Pixel coordinate grounding data
###
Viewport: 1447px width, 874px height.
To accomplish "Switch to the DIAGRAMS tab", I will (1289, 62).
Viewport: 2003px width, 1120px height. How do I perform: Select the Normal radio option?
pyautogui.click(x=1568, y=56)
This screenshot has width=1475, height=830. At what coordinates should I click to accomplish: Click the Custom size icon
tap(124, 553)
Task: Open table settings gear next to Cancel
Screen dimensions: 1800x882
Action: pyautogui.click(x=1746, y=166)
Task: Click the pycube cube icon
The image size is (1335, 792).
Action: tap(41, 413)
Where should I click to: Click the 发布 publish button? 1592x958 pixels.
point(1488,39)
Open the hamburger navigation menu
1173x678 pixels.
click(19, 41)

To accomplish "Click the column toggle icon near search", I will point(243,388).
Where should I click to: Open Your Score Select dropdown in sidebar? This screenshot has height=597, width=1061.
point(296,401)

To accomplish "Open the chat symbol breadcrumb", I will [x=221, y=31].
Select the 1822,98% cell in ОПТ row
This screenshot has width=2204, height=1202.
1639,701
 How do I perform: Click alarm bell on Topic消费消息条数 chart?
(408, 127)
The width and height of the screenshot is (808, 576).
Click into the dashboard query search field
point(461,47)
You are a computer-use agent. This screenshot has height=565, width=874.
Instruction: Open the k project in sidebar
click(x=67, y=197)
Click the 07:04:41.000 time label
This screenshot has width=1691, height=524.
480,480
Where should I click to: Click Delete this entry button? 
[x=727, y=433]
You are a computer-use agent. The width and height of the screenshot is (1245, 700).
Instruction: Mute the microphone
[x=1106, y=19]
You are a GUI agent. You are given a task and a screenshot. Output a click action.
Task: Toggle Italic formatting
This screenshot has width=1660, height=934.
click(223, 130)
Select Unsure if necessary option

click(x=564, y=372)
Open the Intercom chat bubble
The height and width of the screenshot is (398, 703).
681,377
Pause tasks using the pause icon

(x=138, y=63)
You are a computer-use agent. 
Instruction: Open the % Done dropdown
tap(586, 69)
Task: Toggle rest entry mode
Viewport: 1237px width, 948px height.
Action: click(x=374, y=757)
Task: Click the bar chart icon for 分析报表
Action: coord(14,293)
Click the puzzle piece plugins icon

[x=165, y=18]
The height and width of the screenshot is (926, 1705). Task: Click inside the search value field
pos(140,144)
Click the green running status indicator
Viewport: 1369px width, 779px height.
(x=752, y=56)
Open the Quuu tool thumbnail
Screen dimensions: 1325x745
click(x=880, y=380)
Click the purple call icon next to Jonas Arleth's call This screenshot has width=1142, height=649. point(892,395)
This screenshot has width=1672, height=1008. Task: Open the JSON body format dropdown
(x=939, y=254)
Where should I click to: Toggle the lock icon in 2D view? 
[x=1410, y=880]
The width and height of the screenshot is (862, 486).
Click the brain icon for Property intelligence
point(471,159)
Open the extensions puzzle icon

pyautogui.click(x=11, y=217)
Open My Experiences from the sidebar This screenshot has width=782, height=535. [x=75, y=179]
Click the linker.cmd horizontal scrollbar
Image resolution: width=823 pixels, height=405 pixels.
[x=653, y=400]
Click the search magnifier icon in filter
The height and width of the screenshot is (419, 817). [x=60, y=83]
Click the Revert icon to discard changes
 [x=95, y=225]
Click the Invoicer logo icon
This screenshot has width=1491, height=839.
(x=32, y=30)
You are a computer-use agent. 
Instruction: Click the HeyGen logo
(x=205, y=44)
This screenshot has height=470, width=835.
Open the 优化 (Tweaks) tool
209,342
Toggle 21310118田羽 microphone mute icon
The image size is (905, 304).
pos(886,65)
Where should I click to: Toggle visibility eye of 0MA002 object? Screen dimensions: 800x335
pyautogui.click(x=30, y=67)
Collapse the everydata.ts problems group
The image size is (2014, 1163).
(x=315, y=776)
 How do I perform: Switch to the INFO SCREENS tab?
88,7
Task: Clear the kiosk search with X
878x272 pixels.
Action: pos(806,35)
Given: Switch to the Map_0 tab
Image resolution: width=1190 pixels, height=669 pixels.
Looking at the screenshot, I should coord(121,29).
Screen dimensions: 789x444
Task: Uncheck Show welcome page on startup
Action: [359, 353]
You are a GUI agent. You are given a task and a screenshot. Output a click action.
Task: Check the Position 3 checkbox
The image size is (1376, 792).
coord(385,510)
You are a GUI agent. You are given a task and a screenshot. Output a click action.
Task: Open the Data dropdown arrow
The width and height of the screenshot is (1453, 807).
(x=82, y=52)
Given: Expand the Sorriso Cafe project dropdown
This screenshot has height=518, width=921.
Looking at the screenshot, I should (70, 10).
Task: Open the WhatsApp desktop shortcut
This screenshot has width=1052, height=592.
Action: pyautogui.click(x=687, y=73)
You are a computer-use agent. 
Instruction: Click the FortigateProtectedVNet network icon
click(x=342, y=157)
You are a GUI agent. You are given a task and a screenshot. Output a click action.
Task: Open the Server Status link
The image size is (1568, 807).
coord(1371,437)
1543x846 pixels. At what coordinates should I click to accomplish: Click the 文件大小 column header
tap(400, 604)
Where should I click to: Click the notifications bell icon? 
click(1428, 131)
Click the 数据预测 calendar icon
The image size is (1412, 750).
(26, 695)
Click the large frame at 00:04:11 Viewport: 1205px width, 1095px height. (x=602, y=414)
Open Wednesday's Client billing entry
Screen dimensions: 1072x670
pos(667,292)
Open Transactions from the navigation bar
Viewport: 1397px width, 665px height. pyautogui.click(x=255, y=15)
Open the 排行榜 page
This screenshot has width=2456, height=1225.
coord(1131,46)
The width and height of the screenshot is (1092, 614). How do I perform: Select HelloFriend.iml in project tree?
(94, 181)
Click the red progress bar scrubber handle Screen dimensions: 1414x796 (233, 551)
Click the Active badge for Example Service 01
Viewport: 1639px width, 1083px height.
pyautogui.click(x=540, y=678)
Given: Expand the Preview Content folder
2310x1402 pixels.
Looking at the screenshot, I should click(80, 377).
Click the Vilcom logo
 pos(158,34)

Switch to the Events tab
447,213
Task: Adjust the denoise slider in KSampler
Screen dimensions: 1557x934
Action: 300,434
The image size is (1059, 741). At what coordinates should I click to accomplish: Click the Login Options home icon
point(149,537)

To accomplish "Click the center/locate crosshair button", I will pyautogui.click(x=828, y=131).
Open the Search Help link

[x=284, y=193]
###
--- Problem to solve ---
Copy each line above exactly as it stands.

--- Your response ---
Viewport: 1447px width, 874px height.
To accomplish "Switch to the DIAGRAMS tab", I will (1289, 62).
Viewport: 2003px width, 1120px height. How do I perform: Select the Normal radio option?
pyautogui.click(x=1568, y=56)
This screenshot has width=1475, height=830. At what coordinates should I click to accomplish: Click the Custom size icon
tap(124, 553)
Task: Open table settings gear next to Cancel
Screen dimensions: 1800x882
Action: pyautogui.click(x=1746, y=166)
Task: Click the pycube cube icon
The image size is (1335, 792).
Action: tap(41, 413)
Where should I click to: Click the 发布 publish button? 1592x958 pixels.
point(1488,39)
Open the hamburger navigation menu
1173x678 pixels.
click(19, 41)

To accomplish "Click the column toggle icon near search", I will point(243,388).
Where should I click to: Open Your Score Select dropdown in sidebar? This screenshot has height=597, width=1061.
point(296,401)

To accomplish "Open the chat symbol breadcrumb", I will [x=221, y=31].
Select the 1822,98% cell in ОПТ row
This screenshot has width=2204, height=1202.
1639,701
 How do I perform: Click alarm bell on Topic消费消息条数 chart?
(408, 127)
The width and height of the screenshot is (808, 576).
Click into the dashboard query search field
point(461,47)
You are a computer-use agent. This screenshot has height=565, width=874.
Instruction: Open the k project in sidebar
click(x=67, y=197)
Click the 07:04:41.000 time label
This screenshot has width=1691, height=524.
480,480
Where should I click to: Click Delete this entry button? 
[x=727, y=433]
You are a computer-use agent. The width and height of the screenshot is (1245, 700).
Instruction: Mute the microphone
[x=1106, y=19]
You are a GUI agent. You are given a task and a screenshot. Output a click action.
Task: Toggle Italic formatting
This screenshot has width=1660, height=934.
click(223, 130)
Select Unsure if necessary option

click(x=564, y=372)
Open the Intercom chat bubble
The height and width of the screenshot is (398, 703).
681,377
Pause tasks using the pause icon

(x=138, y=63)
You are a computer-use agent. 
Instruction: Open the % Done dropdown
tap(586, 69)
Task: Toggle rest entry mode
Viewport: 1237px width, 948px height.
Action: click(x=374, y=757)
Task: Click the bar chart icon for 分析报表
Action: coord(14,293)
Click the puzzle piece plugins icon

[x=165, y=18]
The height and width of the screenshot is (926, 1705). Task: Click inside the search value field
pos(140,144)
Click the green running status indicator
Viewport: 1369px width, 779px height.
(x=752, y=56)
Open the Quuu tool thumbnail
Screen dimensions: 1325x745
click(x=880, y=380)
Click the purple call icon next to Jonas Arleth's call This screenshot has width=1142, height=649. point(892,395)
This screenshot has width=1672, height=1008. Task: Open the JSON body format dropdown
(x=939, y=254)
Where should I click to: Toggle the lock icon in 2D view? 
[x=1410, y=880]
The width and height of the screenshot is (862, 486).
Click the brain icon for Property intelligence
point(471,159)
Open the extensions puzzle icon

pyautogui.click(x=11, y=217)
Open My Experiences from the sidebar This screenshot has width=782, height=535. [x=75, y=179]
Click the linker.cmd horizontal scrollbar
Image resolution: width=823 pixels, height=405 pixels.
[x=653, y=400]
Click the search magnifier icon in filter
The height and width of the screenshot is (419, 817). [x=60, y=83]
Click the Revert icon to discard changes
 [x=95, y=225]
Click the Invoicer logo icon
This screenshot has width=1491, height=839.
(x=32, y=30)
You are a computer-use agent. 
Instruction: Click the HeyGen logo
(x=205, y=44)
This screenshot has height=470, width=835.
Open the 优化 (Tweaks) tool
209,342
Toggle 21310118田羽 microphone mute icon
The image size is (905, 304).
pos(886,65)
Where should I click to: Toggle visibility eye of 0MA002 object? Screen dimensions: 800x335
pyautogui.click(x=30, y=67)
Collapse the everydata.ts problems group
The image size is (2014, 1163).
(x=315, y=776)
 How do I perform: Switch to the INFO SCREENS tab?
88,7
Task: Clear the kiosk search with X
878x272 pixels.
Action: pos(806,35)
Given: Switch to the Map_0 tab
Image resolution: width=1190 pixels, height=669 pixels.
Looking at the screenshot, I should coord(121,29).
Screen dimensions: 789x444
Task: Uncheck Show welcome page on startup
Action: [359, 353]
You are a GUI agent. You are given a task and a screenshot. Output a click action.
Task: Check the Position 3 checkbox
The image size is (1376, 792).
coord(385,510)
You are a GUI agent. You are given a task and a screenshot. Output a click action.
Task: Open the Data dropdown arrow
The width and height of the screenshot is (1453, 807).
(x=82, y=52)
Given: Expand the Sorriso Cafe project dropdown
This screenshot has height=518, width=921.
Looking at the screenshot, I should (70, 10).
Task: Open the WhatsApp desktop shortcut
This screenshot has width=1052, height=592.
Action: pyautogui.click(x=687, y=73)
You are a computer-use agent. 
Instruction: Click the FortigateProtectedVNet network icon
click(x=342, y=157)
You are a GUI agent. You are given a task and a screenshot. Output a click action.
Task: Open the Server Status link
The image size is (1568, 807).
coord(1371,437)
1543x846 pixels. At what coordinates should I click to accomplish: Click the 文件大小 column header
tap(400, 604)
Where should I click to: Click the notifications bell icon? 
click(1428, 131)
Click the 数据预测 calendar icon
The image size is (1412, 750).
(26, 695)
Click the large frame at 00:04:11 Viewport: 1205px width, 1095px height. (x=602, y=414)
Open Wednesday's Client billing entry
Screen dimensions: 1072x670
pos(667,292)
Open Transactions from the navigation bar
Viewport: 1397px width, 665px height. pyautogui.click(x=255, y=15)
Open the 排行榜 page
This screenshot has width=2456, height=1225.
coord(1131,46)
The width and height of the screenshot is (1092, 614). How do I perform: Select HelloFriend.iml in project tree?
(94, 181)
Click the red progress bar scrubber handle Screen dimensions: 1414x796 (233, 551)
Click the Active badge for Example Service 01
Viewport: 1639px width, 1083px height.
pyautogui.click(x=540, y=678)
Given: Expand the Preview Content folder
2310x1402 pixels.
Looking at the screenshot, I should click(80, 377).
Click the Vilcom logo
 pos(158,34)

Switch to the Events tab
447,213
Task: Adjust the denoise slider in KSampler
Screen dimensions: 1557x934
Action: 300,434
The image size is (1059, 741). At what coordinates should I click to accomplish: Click the Login Options home icon
point(149,537)

To accomplish "Click the center/locate crosshair button", I will pyautogui.click(x=828, y=131).
Open the Search Help link

[x=284, y=193]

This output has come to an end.